Up front I want to tell you that you’re going to be jealous, and that is okay.
I went to Florida. In the middle of a harsh winter here in PA, I hopped on a plane and flew to balmy 80 degree weather. I lounged on Barefoot Beach, waded in the cool waters, and soaked up the rays.
Go ahead, I can’t hear you.
Alright. Back to the point, besides rubbing it in.

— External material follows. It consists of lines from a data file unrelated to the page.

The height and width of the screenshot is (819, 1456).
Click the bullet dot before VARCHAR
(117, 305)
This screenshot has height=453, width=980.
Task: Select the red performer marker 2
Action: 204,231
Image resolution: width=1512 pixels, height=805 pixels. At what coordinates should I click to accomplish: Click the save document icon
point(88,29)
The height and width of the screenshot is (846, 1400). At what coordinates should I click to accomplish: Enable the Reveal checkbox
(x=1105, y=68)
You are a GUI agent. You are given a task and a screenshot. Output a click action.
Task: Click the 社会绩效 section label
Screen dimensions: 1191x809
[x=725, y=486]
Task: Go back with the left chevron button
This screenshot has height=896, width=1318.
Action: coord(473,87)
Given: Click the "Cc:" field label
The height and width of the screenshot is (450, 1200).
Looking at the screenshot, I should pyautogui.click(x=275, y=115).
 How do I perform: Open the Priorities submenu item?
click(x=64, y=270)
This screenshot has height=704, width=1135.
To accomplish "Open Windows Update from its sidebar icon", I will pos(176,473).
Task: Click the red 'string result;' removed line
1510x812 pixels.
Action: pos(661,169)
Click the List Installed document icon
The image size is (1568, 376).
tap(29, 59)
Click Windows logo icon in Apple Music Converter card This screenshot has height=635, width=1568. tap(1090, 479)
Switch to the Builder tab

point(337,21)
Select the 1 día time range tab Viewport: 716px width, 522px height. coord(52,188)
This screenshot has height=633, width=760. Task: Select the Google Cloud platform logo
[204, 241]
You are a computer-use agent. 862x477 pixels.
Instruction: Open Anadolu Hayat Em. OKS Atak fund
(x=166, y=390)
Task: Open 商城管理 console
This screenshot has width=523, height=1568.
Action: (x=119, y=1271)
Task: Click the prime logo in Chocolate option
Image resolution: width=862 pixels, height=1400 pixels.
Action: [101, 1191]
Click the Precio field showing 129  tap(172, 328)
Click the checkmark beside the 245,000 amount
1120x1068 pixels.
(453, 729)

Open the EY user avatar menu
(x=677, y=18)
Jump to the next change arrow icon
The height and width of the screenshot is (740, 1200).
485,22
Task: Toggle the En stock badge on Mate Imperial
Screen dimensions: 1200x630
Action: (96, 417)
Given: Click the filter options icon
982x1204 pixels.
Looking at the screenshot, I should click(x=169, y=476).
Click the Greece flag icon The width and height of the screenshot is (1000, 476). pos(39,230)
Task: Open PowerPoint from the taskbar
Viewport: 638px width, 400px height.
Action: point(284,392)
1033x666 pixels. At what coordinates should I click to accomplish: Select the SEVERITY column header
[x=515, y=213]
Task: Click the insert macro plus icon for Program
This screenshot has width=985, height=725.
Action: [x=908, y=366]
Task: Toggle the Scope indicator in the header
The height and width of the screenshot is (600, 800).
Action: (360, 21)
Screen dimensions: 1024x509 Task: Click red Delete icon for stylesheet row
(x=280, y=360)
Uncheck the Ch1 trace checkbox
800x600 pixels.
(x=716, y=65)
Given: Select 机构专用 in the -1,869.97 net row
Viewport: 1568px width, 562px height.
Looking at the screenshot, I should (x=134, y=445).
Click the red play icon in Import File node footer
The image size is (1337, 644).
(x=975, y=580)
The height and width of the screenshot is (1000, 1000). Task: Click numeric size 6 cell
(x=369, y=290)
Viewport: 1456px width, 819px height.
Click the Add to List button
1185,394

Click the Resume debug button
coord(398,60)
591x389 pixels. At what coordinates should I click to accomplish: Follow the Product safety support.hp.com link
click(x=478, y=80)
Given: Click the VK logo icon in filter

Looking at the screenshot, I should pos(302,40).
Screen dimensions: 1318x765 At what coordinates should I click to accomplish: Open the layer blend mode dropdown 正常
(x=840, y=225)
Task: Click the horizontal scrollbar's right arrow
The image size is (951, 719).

Can you believe there are still people collecting live shells?
People, don’t do that!
I love shells. I spend beach days strolling up and down the surf line scanning the sand. Then I troll the shallows with my feet, using my toes to pinch and pull up all interesting objects. Finally, I go into the deeper water and slide my foot along the bottom. Mr. Gregorific is my diver. When I feel a promising shape I stand on it and call for him. He follows my leg down and plucks up whatever my foot is marking. My kids have picked up this practice as well, so our diver gets quite busy. He retired several times this trip, but was cajoled back. We found some marvelous shells!
Then I came home and googled how to clean the shells I collected. I wanted to know whether to soak them in bleach, vinegar, soap...they smelled really bad, ya'll. And many, many websites explain how to evict the mollusks when cleaning your shells. Instead of saying how to clean live shells, I wish they said NEVER collect live shells. It makes me sick. So I decided to tell you about it. If you are at the beach, go ahead and keep an eye out for inhabited shells and help to protect them. Please.
Know the difference, and share the knowledge. Blog about it. Go ahead. Even if you didn’t go to the beach this winter. Even if you don’t have sunburn and sand in odd places. Even if you’ve accidentally kept a live shell. Look forward, and make sure you don’t do it again.